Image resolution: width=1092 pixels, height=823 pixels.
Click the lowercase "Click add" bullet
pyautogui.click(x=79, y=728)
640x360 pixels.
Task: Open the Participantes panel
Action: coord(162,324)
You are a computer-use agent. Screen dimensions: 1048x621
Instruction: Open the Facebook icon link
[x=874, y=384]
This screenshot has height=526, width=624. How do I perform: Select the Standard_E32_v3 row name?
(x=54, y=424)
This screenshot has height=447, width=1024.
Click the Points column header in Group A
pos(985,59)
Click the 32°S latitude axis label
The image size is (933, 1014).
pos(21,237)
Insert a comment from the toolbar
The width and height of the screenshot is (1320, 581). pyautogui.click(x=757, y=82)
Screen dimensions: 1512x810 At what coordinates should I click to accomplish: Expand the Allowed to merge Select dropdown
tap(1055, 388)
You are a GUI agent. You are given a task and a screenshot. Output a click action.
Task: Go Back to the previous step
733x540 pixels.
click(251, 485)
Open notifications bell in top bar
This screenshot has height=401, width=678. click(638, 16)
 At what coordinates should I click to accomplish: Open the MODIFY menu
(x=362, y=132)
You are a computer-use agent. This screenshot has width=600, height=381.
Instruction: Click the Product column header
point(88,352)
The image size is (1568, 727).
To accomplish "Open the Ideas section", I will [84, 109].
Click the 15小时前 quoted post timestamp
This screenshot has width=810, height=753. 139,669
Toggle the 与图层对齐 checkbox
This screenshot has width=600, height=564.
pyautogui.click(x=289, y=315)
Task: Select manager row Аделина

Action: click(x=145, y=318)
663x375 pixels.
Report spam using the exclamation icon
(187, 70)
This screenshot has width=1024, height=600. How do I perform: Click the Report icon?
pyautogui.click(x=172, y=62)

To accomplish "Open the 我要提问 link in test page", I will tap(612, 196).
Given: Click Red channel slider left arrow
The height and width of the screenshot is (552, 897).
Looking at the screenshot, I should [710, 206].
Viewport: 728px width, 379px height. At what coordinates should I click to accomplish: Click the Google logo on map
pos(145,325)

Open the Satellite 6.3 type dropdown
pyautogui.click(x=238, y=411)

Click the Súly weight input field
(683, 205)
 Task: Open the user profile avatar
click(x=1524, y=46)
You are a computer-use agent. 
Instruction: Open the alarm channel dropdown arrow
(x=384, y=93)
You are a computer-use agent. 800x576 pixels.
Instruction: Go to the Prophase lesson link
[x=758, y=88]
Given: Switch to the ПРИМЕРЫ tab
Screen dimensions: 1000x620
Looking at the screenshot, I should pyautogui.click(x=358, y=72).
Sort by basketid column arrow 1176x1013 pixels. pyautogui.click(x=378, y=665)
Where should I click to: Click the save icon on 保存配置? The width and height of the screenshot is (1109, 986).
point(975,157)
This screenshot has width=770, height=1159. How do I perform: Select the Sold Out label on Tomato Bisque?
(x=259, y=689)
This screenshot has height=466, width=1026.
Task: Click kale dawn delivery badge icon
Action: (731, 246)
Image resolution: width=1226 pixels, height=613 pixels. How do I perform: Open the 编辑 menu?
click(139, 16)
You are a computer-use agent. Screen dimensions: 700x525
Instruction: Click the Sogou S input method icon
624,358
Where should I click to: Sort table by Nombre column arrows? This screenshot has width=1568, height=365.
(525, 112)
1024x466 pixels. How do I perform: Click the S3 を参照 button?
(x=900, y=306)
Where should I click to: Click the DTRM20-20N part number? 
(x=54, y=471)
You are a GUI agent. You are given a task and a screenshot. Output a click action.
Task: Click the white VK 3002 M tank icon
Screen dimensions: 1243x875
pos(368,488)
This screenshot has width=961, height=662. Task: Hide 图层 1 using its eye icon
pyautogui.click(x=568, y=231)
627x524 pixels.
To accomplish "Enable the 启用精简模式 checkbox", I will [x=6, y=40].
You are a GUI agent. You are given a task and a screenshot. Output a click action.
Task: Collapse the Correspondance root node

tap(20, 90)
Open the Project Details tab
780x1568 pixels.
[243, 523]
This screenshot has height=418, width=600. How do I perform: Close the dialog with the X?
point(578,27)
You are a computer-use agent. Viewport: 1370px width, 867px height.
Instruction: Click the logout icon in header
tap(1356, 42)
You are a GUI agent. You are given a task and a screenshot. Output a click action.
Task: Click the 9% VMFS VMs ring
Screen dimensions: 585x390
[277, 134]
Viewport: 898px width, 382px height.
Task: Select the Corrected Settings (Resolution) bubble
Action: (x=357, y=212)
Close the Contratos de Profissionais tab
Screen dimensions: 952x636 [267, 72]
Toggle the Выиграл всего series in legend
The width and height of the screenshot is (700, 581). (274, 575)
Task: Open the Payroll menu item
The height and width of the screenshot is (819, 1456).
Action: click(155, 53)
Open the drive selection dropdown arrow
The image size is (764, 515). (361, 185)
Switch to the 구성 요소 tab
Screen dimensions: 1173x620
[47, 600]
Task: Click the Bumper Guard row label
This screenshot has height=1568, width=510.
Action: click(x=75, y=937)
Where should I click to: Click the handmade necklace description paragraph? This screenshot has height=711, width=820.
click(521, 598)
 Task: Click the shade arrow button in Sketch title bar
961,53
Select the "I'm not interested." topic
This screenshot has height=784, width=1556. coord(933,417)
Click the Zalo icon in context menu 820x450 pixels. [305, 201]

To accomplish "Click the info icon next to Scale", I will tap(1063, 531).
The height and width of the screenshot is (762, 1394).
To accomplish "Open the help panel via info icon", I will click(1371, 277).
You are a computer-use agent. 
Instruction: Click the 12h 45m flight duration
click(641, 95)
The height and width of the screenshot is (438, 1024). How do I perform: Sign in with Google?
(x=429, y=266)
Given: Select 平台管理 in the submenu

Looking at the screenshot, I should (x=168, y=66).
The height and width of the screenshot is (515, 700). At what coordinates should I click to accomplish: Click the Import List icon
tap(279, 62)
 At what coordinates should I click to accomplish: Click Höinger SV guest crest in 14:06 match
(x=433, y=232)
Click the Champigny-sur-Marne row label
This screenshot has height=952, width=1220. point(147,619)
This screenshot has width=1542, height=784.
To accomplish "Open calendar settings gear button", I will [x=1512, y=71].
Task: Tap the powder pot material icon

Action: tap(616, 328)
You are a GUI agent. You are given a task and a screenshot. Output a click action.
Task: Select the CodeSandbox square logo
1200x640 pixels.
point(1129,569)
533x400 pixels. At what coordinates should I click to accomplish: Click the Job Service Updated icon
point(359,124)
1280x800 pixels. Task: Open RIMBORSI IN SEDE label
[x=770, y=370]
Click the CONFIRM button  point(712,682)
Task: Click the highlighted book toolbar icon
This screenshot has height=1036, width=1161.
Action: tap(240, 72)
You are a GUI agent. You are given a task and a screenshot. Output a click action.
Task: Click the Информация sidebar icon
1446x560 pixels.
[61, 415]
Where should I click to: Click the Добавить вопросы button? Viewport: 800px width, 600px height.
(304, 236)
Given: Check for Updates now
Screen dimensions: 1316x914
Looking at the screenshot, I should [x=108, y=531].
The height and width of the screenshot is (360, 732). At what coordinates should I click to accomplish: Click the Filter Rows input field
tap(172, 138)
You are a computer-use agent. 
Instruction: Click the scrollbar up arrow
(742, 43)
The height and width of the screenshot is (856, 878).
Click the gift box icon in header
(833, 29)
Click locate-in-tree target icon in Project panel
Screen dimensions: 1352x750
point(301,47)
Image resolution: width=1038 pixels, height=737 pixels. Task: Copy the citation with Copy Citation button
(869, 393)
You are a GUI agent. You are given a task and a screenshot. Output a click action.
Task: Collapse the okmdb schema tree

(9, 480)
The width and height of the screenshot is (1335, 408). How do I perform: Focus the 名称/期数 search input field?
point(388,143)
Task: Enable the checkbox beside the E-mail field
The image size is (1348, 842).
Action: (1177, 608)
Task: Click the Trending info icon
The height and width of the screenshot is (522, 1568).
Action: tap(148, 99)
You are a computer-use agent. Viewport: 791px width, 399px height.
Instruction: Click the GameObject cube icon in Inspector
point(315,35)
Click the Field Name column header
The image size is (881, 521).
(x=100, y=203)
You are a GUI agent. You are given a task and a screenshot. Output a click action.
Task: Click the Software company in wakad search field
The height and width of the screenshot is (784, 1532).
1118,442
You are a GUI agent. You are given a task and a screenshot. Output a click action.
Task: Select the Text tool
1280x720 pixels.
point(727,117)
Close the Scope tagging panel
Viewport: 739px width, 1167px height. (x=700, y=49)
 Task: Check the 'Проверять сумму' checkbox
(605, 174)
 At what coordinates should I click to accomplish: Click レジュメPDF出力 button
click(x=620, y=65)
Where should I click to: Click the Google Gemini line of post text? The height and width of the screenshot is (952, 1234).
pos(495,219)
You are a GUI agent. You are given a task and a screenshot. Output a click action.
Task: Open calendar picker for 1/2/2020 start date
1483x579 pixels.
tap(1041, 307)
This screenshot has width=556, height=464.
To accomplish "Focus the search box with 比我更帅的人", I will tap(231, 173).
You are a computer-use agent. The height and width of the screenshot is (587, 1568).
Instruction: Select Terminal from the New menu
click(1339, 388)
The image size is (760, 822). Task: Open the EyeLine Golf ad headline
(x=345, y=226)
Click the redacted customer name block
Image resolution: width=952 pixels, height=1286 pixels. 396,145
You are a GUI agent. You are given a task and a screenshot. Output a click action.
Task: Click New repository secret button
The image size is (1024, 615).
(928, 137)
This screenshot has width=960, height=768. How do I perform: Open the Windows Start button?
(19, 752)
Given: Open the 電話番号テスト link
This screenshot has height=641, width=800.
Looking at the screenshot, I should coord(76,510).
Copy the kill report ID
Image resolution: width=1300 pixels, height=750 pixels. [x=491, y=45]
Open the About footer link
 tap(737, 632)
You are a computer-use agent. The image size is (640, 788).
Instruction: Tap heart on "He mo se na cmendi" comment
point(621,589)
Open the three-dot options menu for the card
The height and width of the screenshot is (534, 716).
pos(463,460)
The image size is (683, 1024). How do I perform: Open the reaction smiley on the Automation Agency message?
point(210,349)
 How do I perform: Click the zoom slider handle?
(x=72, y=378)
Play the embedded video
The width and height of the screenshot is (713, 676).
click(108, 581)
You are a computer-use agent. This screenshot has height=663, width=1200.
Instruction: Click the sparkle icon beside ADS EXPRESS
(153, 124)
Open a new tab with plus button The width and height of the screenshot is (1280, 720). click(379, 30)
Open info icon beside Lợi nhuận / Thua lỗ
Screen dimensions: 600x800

**PROBLEM DESCRIPTION**
From the listing, count how many lines contain the string "Switch", and answer with the number by itself.

**WRITTEN SOLUTION**
2